Позже, ночью, в спальне у Беренис, Каупервуд продолжал доказывать, что самое разумное – оставаться на прежних ролях опекуна и подопечной.
– Понимаешь, Беви, – говорил он, – ведь именно так привыкли смотреть на нас и Стэйн, и все прочие.
– Ты что же, пытаешься выяснить, не уйду ли я от тебя? – спросила она.
– Не скрою, мне приходило в голову, что ты, возможно, подумываешь об этом. Ведь этот Стэйн в состоянии дать тебе все, чего бы ты ни пожелала.
Он сидел у нее на постели. Лунный свет, пробивавшийся сквозь щели в ставнях, не мог разогнать царивший в комнате сумрак. Беренис полулежала, облокотясь на подушки, и курила.

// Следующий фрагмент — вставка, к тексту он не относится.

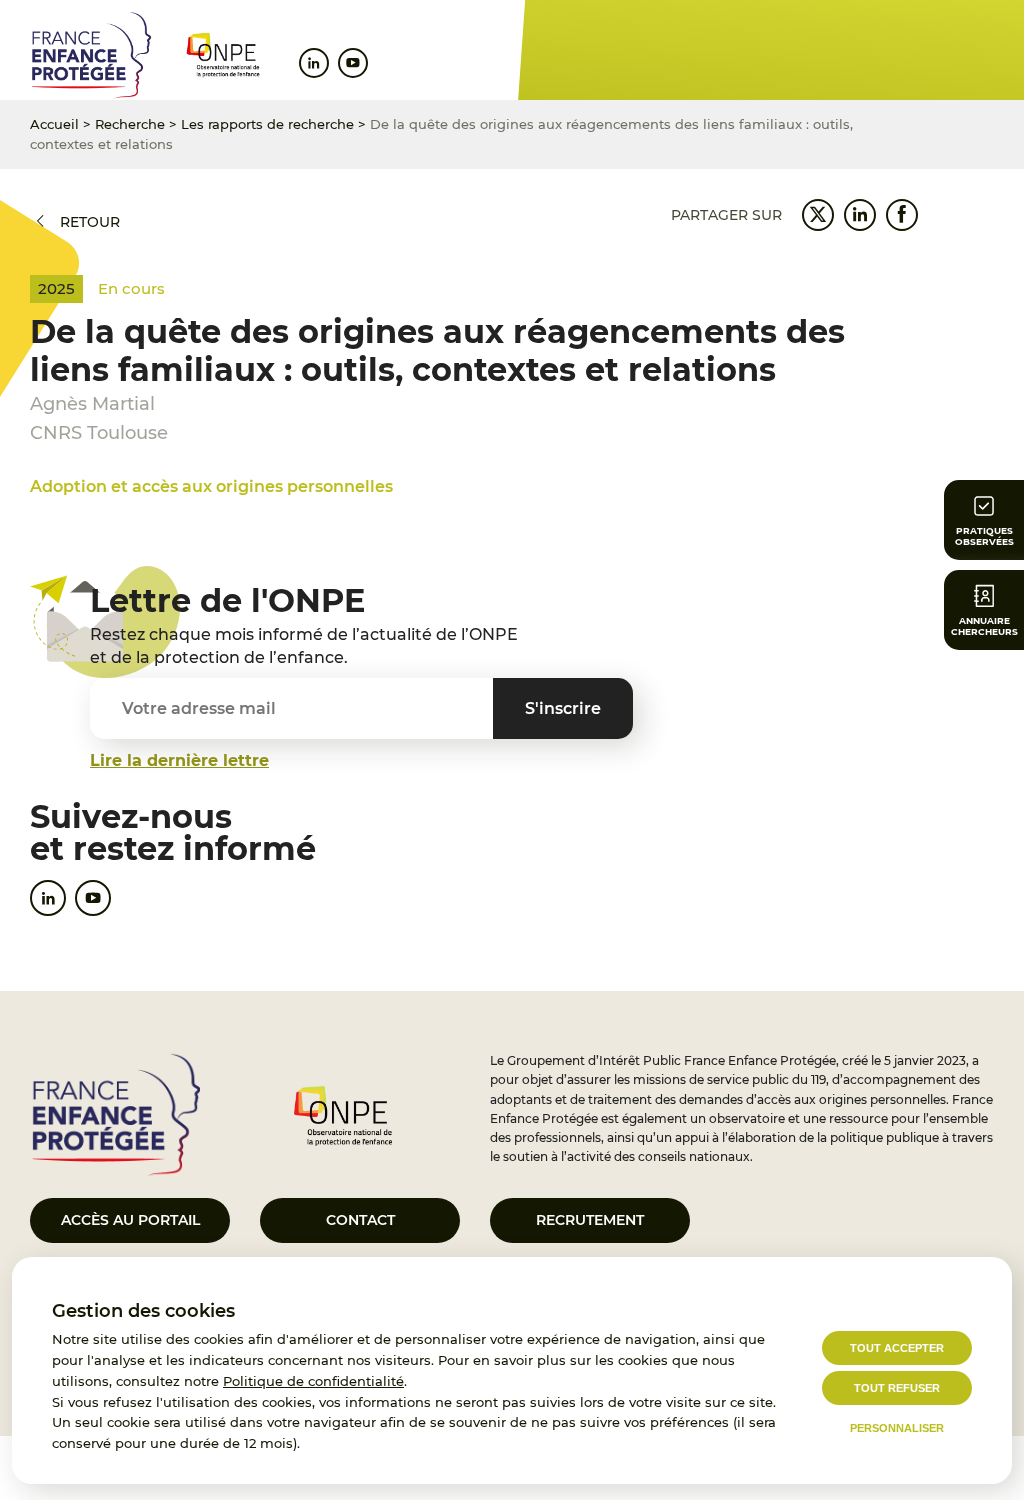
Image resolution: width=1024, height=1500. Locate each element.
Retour (90, 222)
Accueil (54, 124)
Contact (360, 1220)
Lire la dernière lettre (179, 760)
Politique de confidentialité (313, 1381)
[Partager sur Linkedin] (860, 215)
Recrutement (590, 1220)
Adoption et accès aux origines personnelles (211, 486)
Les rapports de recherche (267, 124)
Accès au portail (130, 1220)
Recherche (130, 124)
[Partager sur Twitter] (818, 215)
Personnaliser (897, 1428)
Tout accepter (897, 1348)
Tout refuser (897, 1388)
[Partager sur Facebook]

– И все же он не может дать мне то, что мог бы дать ты, захоти ты только, – сказала она. – Но если уж тебе так нужно знать, то изволь: я сейчас ни о чем другом не думаю, кроме той задачи, которую ты сам же мне навязал. Между нами был уговор, и ты его нарушил. Чего же ты от меня ждешь после этого? Чтобы я предоставила тебе свободу, не требуя ничего взамен?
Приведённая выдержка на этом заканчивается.